In realtà l'articolato messo a punto da Niccolò Ghedini – che pure ha concepito il testo in modo da non configgere con i nuovi tempi previsti dal processo breve – è apparso ad alcuni ministri di provenienza FI (perplessità, pare, sono state espresse soprattutto dai ministri Claudio Scajola e Raffaele Fitto) come troppo restrittivo e in possibile contrasto con altri provvedimenti della maggioranza all'esame del Parlamento, processo breve e Ddl intercettazioni in primis. Da qui il sovrappiù di riflessione. E da qui, anche, l'irritazione dei finiani. Che della questione morale volevano fare un cavallo di battaglia in campagna elettorale anche per tamponare i possibili ricaschi elettorali negativi delle inchieste in corso.
Ad ogni modo l'impianto generale, almeno in linea teorica, è stato condiviso da tutto il governo: aumentare le pene per i reati inerenti la corruzione, con una aggravante in materia di delitti contro la pubblica amministrazione, e norme sull'ineleggibilità dei condannati con sentenza definitiva.

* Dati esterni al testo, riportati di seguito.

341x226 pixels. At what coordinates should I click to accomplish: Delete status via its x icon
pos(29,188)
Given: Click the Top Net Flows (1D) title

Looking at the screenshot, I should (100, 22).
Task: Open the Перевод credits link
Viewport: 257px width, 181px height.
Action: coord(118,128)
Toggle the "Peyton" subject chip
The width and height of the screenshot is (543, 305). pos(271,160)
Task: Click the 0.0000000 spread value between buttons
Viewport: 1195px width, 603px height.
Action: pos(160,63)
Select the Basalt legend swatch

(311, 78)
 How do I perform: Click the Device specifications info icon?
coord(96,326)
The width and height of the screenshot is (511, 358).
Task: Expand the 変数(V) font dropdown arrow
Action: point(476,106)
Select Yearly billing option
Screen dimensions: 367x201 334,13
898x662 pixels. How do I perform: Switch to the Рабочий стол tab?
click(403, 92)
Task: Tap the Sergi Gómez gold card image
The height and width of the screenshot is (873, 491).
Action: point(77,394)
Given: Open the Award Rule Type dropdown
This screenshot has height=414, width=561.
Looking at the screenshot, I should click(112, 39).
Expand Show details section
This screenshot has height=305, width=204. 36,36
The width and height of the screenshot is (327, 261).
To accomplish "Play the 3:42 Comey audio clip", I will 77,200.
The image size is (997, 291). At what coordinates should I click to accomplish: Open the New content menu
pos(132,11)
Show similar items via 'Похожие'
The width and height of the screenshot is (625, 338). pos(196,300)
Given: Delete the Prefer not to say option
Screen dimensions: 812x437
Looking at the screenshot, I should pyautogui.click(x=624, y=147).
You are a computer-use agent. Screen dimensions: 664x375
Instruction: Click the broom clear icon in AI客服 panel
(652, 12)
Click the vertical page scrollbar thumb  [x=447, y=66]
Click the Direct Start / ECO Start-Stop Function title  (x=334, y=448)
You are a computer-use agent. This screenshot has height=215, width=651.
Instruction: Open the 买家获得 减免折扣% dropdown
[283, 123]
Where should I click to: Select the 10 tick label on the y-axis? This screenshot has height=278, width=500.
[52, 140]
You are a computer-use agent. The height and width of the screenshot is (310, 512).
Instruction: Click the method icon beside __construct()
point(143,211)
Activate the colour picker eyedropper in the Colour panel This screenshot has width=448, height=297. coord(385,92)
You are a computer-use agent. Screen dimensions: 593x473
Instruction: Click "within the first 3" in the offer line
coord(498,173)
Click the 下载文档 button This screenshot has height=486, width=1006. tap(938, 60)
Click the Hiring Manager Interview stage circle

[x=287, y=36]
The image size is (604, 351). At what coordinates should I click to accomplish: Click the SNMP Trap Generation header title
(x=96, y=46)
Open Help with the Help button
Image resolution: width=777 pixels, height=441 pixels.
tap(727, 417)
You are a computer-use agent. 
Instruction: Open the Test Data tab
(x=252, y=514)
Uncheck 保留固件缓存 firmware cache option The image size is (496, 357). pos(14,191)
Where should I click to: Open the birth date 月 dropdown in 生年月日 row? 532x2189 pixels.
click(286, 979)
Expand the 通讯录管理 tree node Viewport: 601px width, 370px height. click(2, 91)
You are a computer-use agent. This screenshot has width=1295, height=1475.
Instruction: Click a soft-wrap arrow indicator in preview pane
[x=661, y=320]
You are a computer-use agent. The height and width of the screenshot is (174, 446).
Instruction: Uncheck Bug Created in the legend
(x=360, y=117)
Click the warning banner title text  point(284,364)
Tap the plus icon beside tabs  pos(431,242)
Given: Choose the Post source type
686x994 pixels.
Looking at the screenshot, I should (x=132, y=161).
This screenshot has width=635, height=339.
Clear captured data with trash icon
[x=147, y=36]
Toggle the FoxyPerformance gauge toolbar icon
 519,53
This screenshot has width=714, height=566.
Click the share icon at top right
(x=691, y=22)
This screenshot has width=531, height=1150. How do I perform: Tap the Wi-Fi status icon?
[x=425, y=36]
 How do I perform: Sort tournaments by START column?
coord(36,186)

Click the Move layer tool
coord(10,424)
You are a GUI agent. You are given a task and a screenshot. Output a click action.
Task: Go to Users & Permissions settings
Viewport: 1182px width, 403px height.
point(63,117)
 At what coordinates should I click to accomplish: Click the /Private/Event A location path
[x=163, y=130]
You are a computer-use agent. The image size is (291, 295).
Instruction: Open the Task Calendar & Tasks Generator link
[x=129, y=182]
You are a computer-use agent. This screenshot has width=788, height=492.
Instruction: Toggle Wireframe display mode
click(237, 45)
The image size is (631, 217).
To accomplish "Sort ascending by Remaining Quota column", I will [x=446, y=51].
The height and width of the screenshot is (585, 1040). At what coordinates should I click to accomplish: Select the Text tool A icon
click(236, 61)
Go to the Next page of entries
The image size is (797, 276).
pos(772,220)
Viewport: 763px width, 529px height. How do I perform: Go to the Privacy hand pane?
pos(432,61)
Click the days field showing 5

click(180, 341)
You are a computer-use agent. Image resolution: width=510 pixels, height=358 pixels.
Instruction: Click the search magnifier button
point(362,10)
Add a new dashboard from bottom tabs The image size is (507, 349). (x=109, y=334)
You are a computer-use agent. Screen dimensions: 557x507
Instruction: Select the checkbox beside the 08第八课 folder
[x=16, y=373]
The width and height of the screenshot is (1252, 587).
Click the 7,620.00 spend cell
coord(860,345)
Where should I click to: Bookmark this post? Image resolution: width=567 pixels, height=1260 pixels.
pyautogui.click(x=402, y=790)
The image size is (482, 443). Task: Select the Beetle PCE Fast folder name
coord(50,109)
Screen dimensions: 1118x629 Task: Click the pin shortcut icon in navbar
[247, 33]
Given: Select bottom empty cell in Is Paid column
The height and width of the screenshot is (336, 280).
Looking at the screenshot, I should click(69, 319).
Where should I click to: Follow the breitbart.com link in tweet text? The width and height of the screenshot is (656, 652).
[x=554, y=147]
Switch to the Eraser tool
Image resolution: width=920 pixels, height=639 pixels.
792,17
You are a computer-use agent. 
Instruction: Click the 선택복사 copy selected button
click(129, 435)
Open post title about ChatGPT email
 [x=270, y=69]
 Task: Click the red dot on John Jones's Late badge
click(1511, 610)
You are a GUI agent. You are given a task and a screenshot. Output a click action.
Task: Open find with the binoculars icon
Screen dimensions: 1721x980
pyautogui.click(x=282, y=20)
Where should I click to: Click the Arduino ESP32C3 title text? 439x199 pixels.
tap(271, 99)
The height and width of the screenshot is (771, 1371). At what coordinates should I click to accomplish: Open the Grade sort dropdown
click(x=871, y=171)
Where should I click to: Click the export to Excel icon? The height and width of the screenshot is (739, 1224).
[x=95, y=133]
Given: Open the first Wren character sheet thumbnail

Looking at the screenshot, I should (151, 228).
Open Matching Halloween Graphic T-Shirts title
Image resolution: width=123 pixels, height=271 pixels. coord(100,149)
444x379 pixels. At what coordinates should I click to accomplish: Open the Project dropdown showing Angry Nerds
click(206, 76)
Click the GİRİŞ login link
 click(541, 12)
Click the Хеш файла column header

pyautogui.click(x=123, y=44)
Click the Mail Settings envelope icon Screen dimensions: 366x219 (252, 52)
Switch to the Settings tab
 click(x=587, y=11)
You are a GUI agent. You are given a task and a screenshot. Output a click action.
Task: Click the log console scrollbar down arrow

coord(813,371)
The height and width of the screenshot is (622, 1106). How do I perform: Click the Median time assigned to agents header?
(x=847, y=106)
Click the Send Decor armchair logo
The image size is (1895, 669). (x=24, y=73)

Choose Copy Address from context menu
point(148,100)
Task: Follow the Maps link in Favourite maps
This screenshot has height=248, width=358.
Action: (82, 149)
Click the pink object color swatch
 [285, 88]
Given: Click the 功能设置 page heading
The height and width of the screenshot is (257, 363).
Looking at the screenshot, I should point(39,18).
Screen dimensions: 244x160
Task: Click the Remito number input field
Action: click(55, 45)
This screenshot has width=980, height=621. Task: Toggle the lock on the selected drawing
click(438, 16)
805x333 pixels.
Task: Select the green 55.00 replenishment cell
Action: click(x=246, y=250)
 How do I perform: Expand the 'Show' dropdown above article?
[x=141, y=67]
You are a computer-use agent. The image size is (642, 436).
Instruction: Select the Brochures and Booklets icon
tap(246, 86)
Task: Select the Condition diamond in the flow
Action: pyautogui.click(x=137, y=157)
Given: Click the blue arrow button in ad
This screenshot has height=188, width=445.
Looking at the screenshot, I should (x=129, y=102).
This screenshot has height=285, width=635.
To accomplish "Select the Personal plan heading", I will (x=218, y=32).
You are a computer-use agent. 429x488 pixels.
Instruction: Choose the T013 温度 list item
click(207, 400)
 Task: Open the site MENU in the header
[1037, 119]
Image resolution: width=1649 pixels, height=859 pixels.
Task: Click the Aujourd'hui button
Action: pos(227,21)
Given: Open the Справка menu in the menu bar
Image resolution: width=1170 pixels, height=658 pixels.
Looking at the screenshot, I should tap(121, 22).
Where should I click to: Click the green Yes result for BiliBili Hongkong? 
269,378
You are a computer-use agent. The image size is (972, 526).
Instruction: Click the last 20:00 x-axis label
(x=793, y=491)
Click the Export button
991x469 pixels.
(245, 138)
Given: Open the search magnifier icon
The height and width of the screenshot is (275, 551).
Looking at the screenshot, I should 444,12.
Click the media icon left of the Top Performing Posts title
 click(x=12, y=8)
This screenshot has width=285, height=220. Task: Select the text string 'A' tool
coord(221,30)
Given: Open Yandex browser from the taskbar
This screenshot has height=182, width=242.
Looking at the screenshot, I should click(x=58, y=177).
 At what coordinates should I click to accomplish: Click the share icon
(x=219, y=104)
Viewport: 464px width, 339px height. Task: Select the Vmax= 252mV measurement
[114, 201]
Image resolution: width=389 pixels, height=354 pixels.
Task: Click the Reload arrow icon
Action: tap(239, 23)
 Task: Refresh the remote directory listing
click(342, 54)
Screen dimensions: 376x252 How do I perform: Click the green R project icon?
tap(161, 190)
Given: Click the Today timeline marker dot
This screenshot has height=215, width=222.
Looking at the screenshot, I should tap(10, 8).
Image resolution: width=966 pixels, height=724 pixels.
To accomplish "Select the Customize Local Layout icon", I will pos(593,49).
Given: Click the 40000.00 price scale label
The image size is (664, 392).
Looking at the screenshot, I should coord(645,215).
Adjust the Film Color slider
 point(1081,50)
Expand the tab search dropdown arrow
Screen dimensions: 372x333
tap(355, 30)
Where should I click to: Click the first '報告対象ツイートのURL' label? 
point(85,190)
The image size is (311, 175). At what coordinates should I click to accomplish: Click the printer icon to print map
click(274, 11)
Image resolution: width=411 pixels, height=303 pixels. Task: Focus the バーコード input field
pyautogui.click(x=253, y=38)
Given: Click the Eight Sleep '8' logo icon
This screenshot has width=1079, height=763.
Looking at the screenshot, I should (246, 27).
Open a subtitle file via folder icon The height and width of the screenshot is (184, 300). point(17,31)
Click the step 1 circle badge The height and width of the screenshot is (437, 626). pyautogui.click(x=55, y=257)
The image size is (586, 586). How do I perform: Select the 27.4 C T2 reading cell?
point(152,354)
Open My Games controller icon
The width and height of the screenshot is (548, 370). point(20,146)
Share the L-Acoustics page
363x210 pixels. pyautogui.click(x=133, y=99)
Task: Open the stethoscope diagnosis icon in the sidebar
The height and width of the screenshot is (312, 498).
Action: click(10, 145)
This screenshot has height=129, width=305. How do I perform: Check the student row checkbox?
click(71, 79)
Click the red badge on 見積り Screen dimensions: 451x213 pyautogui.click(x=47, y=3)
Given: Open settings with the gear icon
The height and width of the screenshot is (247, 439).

Nelle prossime ore la mediazione, che non si annuncia semplice, tra "falchi" e "colombe".
Facile la critica dell'opposizione. «Solo un annuncio», è il coro del Pd. Che mette anche in evidenza l'incongruità dell'annunciata stretta anti-corruzione con i provvedimenti già presentati. «Ma di che parlano? – dice Pier Luigi Bersani – Berlusconi ritiri il processo breve, che è una sostanziale sanatoria per i colletti bianchi. Altro che Ddl corruzione».